Real Value of DevOps
No matter how hard you work in implementing DevOps practices in your organization, there are always questions arising regarding the actual bottom-line value that it brings. Especially in larger organizations, where it’s easier to coast along without being noticed if your work is actually making an impact or not.
Recently I found myself in a position several time to explain to people both in and outside of the Tech industry about DevOps, the value it brings and is it just another trap to milk money off people and companies. So I have decided to make sense of my thoughts and put it all into writing, for future reference to myself and anyone else asking.

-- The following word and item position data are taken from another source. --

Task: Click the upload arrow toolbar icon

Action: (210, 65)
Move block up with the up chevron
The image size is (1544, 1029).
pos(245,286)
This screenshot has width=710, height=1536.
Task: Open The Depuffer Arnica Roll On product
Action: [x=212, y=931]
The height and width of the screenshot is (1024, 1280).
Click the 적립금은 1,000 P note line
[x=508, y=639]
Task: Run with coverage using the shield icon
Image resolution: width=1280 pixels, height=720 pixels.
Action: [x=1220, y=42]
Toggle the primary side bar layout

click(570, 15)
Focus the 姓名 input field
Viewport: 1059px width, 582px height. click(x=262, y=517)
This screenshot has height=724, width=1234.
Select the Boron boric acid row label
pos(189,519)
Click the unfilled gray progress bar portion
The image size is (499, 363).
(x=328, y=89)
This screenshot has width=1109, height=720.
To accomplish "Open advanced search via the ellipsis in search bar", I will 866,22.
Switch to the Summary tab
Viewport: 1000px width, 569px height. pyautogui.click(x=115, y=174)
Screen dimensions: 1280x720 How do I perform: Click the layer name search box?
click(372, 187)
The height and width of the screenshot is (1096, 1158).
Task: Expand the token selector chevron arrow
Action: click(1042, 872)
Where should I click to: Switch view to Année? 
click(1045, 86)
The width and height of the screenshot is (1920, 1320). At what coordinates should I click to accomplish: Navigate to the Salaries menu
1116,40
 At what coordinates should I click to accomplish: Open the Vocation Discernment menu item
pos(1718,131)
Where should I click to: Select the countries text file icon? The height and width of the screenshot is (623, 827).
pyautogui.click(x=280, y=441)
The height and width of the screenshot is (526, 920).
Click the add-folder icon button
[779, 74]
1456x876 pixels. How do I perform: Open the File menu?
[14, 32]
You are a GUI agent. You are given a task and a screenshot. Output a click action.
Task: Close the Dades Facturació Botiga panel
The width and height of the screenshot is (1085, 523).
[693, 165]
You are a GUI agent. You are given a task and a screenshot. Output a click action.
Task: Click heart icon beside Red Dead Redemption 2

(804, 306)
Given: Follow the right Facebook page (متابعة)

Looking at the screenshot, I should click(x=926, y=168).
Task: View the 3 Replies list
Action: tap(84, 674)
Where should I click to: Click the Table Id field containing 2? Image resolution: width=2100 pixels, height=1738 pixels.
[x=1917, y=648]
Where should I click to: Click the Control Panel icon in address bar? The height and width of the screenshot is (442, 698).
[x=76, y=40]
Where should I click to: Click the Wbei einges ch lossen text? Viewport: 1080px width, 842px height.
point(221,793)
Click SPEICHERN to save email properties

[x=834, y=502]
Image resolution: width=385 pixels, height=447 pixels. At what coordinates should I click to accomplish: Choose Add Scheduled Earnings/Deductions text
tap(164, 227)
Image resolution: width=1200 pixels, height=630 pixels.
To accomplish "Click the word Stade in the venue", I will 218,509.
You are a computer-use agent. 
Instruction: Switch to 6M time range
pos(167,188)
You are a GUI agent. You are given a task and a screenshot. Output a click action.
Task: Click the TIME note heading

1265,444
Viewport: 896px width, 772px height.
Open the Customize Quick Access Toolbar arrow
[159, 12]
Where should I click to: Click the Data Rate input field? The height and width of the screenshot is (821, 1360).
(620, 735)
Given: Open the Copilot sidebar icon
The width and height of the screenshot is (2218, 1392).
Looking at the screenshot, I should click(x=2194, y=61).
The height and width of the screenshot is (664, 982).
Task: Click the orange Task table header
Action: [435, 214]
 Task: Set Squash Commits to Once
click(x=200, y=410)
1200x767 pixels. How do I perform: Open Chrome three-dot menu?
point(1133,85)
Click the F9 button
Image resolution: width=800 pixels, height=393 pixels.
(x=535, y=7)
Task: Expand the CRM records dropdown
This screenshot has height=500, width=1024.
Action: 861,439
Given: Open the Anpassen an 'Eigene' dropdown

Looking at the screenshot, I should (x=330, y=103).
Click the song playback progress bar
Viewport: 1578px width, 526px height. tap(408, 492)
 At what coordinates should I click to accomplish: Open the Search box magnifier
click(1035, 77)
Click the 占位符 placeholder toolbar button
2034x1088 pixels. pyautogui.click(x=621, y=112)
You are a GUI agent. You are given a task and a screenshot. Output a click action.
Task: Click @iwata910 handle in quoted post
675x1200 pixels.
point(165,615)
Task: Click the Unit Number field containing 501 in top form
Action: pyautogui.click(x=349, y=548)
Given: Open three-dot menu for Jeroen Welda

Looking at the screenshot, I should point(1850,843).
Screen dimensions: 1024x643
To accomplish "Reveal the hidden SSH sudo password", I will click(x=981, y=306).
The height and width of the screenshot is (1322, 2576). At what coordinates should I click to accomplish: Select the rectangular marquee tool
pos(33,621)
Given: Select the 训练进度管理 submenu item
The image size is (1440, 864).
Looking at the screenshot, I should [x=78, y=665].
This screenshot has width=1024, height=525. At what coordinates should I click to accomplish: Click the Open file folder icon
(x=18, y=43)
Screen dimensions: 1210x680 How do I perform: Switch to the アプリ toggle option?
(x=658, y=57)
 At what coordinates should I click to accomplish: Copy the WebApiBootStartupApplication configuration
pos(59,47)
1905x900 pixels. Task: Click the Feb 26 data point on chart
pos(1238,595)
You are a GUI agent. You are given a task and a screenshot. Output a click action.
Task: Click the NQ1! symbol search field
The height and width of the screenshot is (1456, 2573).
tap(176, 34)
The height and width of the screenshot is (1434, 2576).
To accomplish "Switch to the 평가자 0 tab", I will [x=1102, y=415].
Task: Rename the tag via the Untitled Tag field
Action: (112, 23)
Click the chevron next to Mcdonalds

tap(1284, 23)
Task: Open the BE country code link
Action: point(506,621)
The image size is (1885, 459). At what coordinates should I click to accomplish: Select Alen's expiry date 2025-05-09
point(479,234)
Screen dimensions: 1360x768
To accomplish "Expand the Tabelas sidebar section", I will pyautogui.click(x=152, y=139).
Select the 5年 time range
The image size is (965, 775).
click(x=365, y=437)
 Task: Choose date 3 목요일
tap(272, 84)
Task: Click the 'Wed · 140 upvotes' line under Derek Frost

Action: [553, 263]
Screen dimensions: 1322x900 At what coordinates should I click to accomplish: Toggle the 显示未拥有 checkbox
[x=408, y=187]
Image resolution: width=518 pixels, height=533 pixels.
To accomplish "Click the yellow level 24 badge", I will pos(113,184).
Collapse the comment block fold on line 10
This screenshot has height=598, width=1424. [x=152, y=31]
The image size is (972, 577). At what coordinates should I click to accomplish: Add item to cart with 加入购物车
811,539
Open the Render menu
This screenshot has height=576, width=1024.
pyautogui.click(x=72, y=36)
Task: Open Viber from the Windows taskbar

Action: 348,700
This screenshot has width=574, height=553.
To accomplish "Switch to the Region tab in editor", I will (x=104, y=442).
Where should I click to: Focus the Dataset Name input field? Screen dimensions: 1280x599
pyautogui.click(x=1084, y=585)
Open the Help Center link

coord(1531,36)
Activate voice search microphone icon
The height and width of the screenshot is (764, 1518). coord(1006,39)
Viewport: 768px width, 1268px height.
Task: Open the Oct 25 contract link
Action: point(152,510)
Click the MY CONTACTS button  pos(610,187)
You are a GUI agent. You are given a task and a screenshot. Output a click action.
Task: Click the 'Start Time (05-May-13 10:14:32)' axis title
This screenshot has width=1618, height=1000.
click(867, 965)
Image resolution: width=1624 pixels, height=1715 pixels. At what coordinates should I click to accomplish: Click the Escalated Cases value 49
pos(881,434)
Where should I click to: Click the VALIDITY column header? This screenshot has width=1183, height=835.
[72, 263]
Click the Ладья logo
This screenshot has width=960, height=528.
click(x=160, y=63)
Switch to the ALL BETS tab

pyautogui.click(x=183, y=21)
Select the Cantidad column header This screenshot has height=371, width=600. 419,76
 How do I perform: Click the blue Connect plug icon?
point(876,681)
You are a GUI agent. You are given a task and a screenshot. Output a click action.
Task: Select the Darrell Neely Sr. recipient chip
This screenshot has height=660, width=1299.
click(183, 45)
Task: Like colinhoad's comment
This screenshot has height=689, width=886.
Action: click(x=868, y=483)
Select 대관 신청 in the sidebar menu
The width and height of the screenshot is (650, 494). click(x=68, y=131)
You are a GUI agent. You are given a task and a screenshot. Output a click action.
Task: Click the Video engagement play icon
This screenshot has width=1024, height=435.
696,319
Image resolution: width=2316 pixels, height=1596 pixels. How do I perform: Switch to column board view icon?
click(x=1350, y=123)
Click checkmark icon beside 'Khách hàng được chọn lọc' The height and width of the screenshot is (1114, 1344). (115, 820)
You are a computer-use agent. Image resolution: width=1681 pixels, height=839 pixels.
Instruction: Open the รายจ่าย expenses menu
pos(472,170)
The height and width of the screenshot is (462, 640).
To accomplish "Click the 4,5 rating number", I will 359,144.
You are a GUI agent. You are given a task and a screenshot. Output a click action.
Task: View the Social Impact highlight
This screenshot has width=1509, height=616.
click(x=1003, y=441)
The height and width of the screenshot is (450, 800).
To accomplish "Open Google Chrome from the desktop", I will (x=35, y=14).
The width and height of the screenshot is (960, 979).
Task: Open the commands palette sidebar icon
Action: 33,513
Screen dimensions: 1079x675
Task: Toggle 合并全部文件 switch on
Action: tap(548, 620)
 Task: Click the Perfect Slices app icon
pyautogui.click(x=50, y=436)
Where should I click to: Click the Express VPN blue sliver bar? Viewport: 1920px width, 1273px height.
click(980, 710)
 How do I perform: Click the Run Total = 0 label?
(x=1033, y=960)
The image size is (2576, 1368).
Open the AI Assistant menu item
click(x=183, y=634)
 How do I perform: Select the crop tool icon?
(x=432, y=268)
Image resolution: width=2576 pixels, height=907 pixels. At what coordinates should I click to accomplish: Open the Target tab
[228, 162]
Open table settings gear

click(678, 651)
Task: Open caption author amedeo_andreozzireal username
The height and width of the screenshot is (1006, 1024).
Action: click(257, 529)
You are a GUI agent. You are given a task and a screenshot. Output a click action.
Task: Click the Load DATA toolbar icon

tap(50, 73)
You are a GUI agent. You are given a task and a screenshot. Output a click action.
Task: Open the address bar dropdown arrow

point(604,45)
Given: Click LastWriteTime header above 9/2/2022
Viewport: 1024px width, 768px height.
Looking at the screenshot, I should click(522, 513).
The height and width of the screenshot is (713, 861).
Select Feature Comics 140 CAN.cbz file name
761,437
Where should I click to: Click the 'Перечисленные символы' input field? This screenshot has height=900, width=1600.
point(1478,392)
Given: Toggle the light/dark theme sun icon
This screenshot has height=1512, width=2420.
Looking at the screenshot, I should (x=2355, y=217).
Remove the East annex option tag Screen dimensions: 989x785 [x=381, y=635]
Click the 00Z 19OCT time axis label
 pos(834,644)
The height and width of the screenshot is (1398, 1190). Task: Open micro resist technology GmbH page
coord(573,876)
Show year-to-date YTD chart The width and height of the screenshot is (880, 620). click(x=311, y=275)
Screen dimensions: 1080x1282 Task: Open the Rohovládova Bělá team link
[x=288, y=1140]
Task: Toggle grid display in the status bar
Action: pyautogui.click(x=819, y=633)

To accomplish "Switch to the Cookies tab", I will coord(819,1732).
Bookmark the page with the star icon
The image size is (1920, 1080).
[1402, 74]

As always, let’s start from scratch - what is DevOps and why should we care?
Devops is a way of thinking and working that enables people and teams to work/collaborate in an effective and sustainable way.
Many people think about DevOps as specific tools like Kubernetes or Docker, but tools alone are not DevOps, it’s rather how and why you use them.
Needless to say, in the DevOps/SRE field, it’s very important to show the value being brought by implementing said practices as they are usually hidden or not so obvious to the rest of the organization, since at times they are so subtle, that it’s taken for granted.
And here is where we get to the core of the issue - how to explain DevOps plainly for anyone to understand, ideally in one sentence?
Eliminating inefficiencies while making conscious and sensible trade-offs
Why does it matter to eliminate inefficiencies?
To put it bluntly: Inefficiencies == waste. And waste in any form is bad - whether it’s money, resources or time. As much as you have the budget, manpower and deadline buffer, being able to do more with less budget, manpower, in shorter time span is always better and will give you the crucial market advantage that every organization is after.
(Hidden) Inneficiencies
For the most part, you can go a long way without noticing all the opportunities to remove waste. Let’s look at several examples:
- That extra step that you have to make in order to promote your app from DEV to STG environment.
- The fact that you can’t test your new payment feature in production so you spend hours waiting for a real payment in order to verify.
- The fact that your automated regression suite is always “amber” and you have to check it every time to ensure that the flaky tests are not breaking anything important.
- That noisy alert that’s been waking you up too many times but you never go around to implement a permanent solution.
Depending on your maturity level, you will have different problems at different points in time and that is normal. Important bit is to iterate the improvements in a way that will elevate that maturity, ideally with a focus in different pillars that are the core of DevOps. There is some debate around the number of pillars and which those are. My take is the 5 pillars:
- Culture
- Automation
- Lean (in every sense of that word)
- Measurement
- Sharing
Each of these has subtypes but let’s leave that for some other time.
The catch here is as you reach higher levels of maturity, you will “unlock” new opportunities for improvement. Also, you will realise that some improvements are not worth doing until you reach a higher level of maturity. For this, I will reference a DevOps Bible - The Phoenix Project. There is a part where the main character is taken into some kind of a plant/factory and is explained the concept of how bottlenecks (a form of waste) are formed and the Theory Of Constraint.
The Theory of Constraint
The theory goes something like this:
- Identify the constraint in your current situation
- Exploit the constraint (don’t allow for wait time)
- Subordinate other activities to constraint (your primary focus should be on removing the constraint, not doing other things)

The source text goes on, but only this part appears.